Exercise brief: Below are records to be reproduced exactly and in full.

Record excerpts:
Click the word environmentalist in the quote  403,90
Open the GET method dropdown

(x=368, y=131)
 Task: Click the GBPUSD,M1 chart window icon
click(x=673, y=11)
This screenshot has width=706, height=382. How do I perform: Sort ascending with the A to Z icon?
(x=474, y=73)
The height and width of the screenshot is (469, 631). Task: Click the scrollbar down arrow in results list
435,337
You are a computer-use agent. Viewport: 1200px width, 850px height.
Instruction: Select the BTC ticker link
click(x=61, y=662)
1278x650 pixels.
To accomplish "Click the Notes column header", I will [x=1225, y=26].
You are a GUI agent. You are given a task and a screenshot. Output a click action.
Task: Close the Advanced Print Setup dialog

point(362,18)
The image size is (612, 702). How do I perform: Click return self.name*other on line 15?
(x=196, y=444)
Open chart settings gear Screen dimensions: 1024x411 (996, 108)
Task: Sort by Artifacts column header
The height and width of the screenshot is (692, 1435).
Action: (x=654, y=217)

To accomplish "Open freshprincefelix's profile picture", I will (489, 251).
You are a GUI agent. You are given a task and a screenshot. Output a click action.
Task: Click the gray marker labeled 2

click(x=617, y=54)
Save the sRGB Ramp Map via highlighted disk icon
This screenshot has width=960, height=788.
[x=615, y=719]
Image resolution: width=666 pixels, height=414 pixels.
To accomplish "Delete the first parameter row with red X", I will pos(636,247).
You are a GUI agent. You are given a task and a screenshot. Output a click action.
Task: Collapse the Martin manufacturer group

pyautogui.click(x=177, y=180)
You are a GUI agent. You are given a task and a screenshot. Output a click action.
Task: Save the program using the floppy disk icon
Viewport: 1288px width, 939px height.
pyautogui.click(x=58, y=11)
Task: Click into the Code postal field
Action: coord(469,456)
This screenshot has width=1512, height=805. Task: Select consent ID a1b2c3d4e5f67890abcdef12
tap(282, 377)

Reply to the exercise:
Click the word environmentalist in the quote  403,90
Open the GET method dropdown

(x=368, y=131)
 Task: Click the GBPUSD,M1 chart window icon
click(x=673, y=11)
This screenshot has width=706, height=382. How do I perform: Sort ascending with the A to Z icon?
(x=474, y=73)
The height and width of the screenshot is (469, 631). Task: Click the scrollbar down arrow in results list
435,337
You are a computer-use agent. Viewport: 1200px width, 850px height.
Instruction: Select the BTC ticker link
click(x=61, y=662)
1278x650 pixels.
To accomplish "Click the Notes column header", I will [x=1225, y=26].
You are a GUI agent. You are given a task and a screenshot. Output a click action.
Task: Close the Advanced Print Setup dialog

point(362,18)
The image size is (612, 702). How do I perform: Click return self.name*other on line 15?
(x=196, y=444)
Open chart settings gear Screen dimensions: 1024x411 (996, 108)
Task: Sort by Artifacts column header
The height and width of the screenshot is (692, 1435).
Action: (x=654, y=217)

To accomplish "Open freshprincefelix's profile picture", I will (489, 251).
You are a GUI agent. You are given a task and a screenshot. Output a click action.
Task: Click the gray marker labeled 2

click(x=617, y=54)
Save the sRGB Ramp Map via highlighted disk icon
This screenshot has width=960, height=788.
[x=615, y=719]
Image resolution: width=666 pixels, height=414 pixels.
To accomplish "Delete the first parameter row with red X", I will pos(636,247).
You are a GUI agent. You are given a task and a screenshot. Output a click action.
Task: Collapse the Martin manufacturer group

pyautogui.click(x=177, y=180)
You are a GUI agent. You are given a task and a screenshot. Output a click action.
Task: Save the program using the floppy disk icon
Viewport: 1288px width, 939px height.
pyautogui.click(x=58, y=11)
Task: Click into the Code postal field
Action: coord(469,456)
This screenshot has width=1512, height=805. Task: Select consent ID a1b2c3d4e5f67890abcdef12
tap(282, 377)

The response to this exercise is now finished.